» **Directions**: Below are the records; count the lines in which "page" occurs and report only that number.

Pixel coordinate grounding data
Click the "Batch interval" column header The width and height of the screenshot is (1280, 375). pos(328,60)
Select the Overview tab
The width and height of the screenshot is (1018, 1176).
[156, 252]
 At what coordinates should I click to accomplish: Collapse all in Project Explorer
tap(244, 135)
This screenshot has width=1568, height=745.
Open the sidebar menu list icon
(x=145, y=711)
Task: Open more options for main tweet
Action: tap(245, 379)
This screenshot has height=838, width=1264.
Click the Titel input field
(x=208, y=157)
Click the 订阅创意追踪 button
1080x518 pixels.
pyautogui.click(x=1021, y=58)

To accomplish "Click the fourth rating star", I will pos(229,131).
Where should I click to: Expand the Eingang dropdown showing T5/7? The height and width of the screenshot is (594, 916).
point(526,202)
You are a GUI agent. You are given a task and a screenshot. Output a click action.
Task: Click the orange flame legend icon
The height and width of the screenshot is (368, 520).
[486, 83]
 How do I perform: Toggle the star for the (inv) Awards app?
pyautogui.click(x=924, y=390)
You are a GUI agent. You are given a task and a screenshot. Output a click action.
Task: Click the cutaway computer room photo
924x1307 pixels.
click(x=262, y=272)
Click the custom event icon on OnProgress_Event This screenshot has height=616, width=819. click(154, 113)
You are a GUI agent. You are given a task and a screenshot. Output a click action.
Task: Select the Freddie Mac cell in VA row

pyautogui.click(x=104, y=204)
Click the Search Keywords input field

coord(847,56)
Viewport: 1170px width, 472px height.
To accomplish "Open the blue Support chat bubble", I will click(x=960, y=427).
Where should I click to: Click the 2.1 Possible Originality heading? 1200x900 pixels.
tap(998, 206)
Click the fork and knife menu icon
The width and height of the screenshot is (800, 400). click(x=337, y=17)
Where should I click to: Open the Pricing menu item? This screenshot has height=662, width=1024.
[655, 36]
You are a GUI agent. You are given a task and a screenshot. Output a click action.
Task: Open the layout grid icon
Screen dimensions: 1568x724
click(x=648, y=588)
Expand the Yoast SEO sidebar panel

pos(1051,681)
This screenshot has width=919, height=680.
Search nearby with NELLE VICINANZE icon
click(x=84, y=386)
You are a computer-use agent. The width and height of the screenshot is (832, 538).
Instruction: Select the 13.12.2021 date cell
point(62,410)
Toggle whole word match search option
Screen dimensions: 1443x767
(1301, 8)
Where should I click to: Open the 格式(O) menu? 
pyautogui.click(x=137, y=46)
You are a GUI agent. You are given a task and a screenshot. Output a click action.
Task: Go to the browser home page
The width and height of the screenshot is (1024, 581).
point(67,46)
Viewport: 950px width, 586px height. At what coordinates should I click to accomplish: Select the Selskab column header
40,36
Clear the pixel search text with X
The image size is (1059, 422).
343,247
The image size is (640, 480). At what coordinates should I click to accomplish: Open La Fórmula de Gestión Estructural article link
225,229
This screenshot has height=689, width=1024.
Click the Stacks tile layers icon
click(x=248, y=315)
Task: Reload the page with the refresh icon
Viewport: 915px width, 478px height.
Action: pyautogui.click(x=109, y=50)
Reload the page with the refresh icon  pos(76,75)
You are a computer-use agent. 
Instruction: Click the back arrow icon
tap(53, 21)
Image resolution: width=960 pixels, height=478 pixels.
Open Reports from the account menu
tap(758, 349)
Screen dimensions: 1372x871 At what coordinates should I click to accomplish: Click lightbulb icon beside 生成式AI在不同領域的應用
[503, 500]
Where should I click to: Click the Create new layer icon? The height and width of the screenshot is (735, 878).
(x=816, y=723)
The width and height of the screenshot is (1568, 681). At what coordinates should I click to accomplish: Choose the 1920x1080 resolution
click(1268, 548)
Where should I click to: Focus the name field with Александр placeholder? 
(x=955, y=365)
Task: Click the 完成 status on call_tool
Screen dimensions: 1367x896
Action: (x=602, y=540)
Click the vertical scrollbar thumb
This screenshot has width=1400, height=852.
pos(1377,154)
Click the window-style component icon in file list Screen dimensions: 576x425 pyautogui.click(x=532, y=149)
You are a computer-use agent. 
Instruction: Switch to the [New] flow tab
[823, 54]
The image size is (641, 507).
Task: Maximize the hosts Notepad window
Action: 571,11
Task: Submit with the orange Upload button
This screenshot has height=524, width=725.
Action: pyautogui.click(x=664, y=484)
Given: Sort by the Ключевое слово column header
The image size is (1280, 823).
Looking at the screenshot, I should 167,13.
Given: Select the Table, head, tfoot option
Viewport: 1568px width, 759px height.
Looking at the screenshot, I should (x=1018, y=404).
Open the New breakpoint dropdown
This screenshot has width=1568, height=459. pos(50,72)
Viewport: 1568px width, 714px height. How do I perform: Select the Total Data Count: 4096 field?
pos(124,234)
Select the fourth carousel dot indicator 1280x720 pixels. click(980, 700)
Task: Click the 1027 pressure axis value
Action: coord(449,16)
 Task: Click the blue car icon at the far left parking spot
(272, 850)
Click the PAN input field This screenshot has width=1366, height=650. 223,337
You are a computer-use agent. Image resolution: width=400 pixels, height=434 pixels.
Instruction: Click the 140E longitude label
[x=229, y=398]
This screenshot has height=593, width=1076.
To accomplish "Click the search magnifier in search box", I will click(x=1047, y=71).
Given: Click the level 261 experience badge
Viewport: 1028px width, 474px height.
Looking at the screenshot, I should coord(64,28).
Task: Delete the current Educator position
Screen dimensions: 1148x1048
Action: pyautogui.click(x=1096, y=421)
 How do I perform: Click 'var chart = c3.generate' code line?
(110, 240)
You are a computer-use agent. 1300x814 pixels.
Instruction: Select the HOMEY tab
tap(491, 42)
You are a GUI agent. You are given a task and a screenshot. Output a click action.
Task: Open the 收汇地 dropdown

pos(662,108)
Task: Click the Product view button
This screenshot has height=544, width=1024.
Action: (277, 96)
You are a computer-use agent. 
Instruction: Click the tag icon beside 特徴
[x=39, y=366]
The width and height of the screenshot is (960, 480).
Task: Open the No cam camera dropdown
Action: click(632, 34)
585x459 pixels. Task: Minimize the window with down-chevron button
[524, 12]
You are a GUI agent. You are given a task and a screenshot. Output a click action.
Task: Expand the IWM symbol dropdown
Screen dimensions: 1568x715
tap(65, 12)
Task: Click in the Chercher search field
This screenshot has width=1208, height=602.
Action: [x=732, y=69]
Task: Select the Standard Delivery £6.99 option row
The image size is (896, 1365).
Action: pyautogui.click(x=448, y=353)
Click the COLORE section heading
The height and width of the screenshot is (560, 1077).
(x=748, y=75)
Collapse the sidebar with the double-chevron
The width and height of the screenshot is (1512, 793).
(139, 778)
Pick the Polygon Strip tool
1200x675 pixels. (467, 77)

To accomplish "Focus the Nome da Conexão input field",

» **Solution to the problem**: 3